Губернатор - Илья Сургучев
Шрифт:
Интервал:
Закладка:
Герман рассказал о своем катаре, все молчали и сочувствующе слушали. Сказал о добродетелях и доблести покойного полицмейстера, все встали и громоносно, басами спели вечную память. Когда сели, Герман сказал еще о том, что вот идет зима, бедному люду придется лихо. Архиепископ делал странные ударения на словах, говорил: и́кра, зи́ма, на́род.

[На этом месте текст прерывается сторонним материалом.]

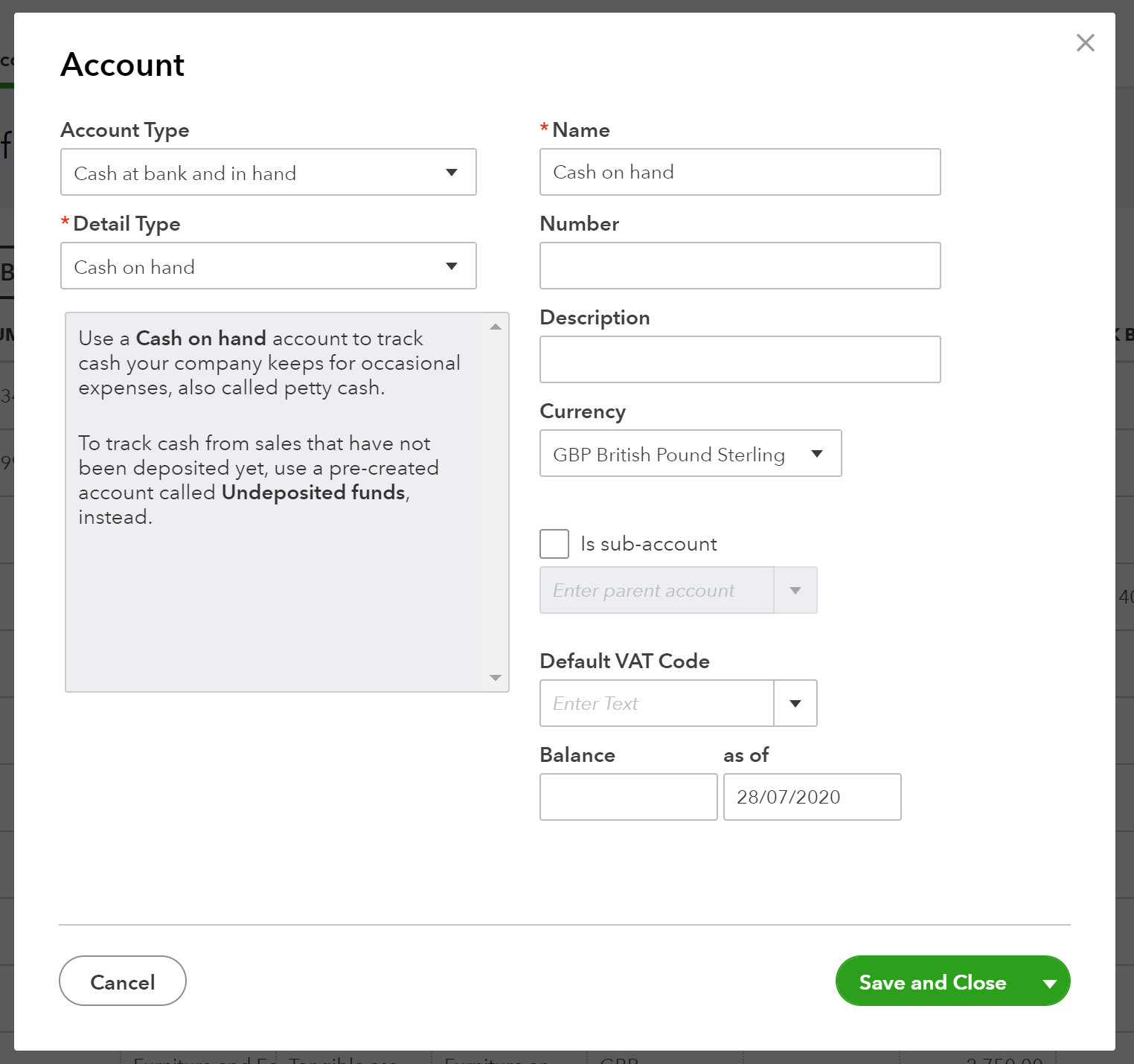Viewport: 1134px width, 1064px height.
Task: Enable the Is sub-account checkbox
Action: coord(554,543)
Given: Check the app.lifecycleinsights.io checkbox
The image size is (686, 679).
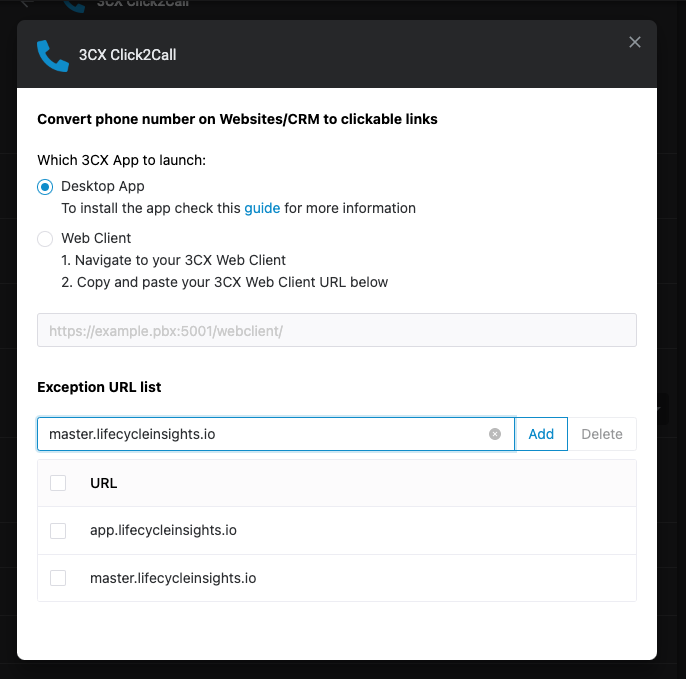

Протодиакону, теперь потерявшему важность и напыщенность, хотелось икры, но стояла она далеко. Он глядел на нее, мысленно ел, и от разыгравшегося аппетита сжимал челюсти так, что двигались скулы. Попросить же, чтобы ее передали, он боялся, потому что тогда нужно было бы сказать по-архиерейски: «Дайте мне икры», а этого он трусил: как бы не засмеялись.

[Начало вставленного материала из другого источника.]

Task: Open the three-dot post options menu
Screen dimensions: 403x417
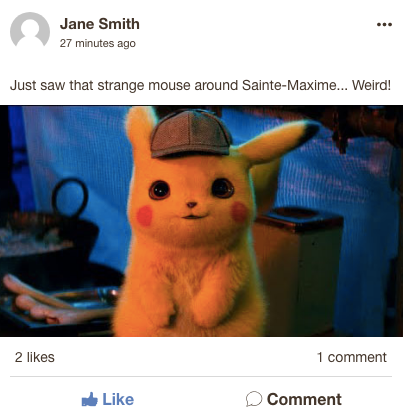Action: (x=384, y=24)

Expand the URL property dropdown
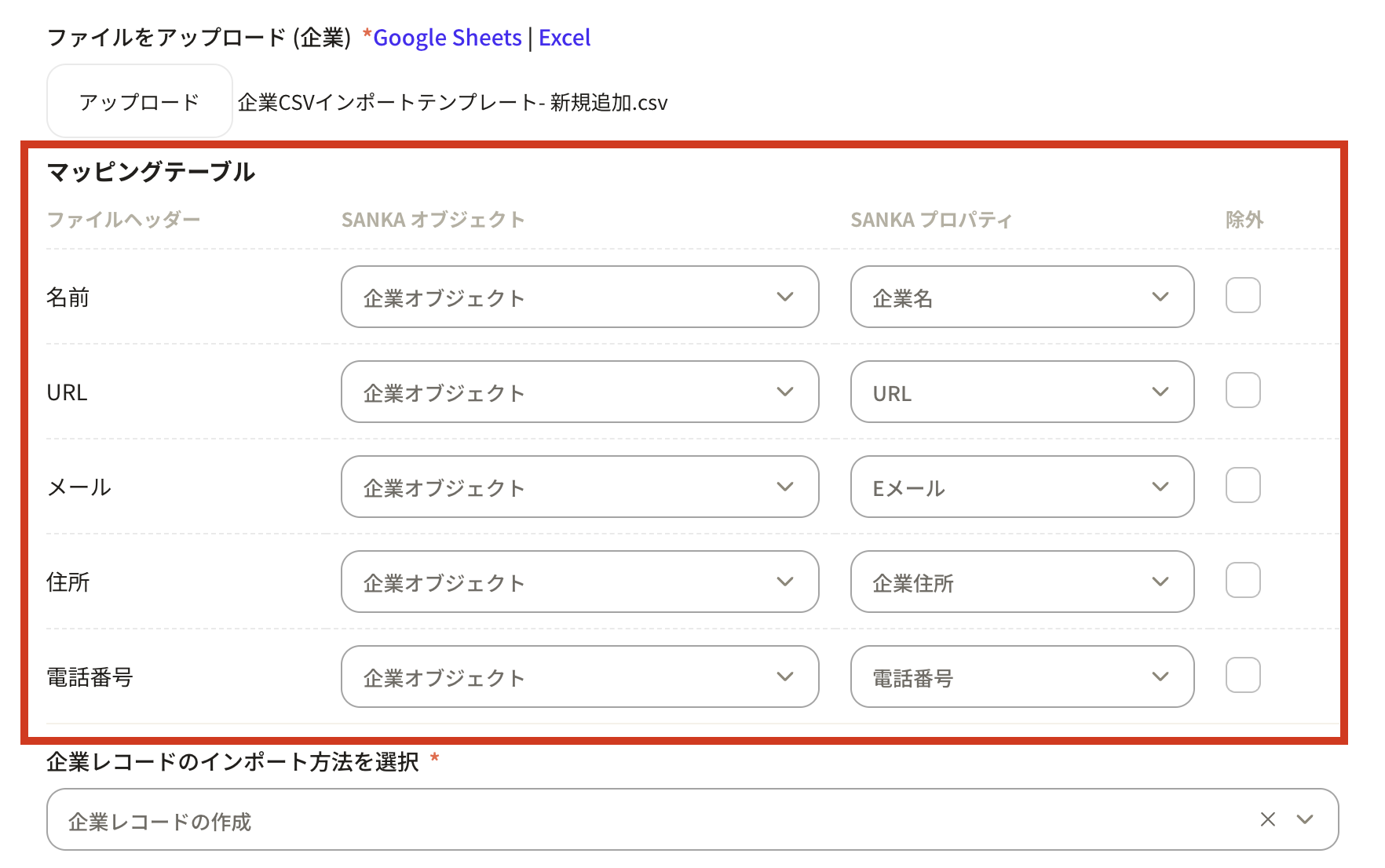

Часа в три попрощались и поехали домой. Нужно было спускаться с горы и сдерживать лошадей. Снизу из лощинки подувало холодом. Свирин поднял воротник, посматривал на небо, которое делалось темно-синим, и говорил:
— Ох, быть снегу! Быть! Тучи-то, тучи. Снегоносье! Как индюки, взъерошились. Чистые, прости господи, индюки!
Потом подумал-подумал и, отвечая собственным мыслям, примирительно добавил:
— Да что ж? Уж и пора честь знать, утирать бороду! Вот уж батюшка октябрь кончается. У нас-то еще теплынь, благодать, а в России мужики-то, небось, уже по паре валенок сносили.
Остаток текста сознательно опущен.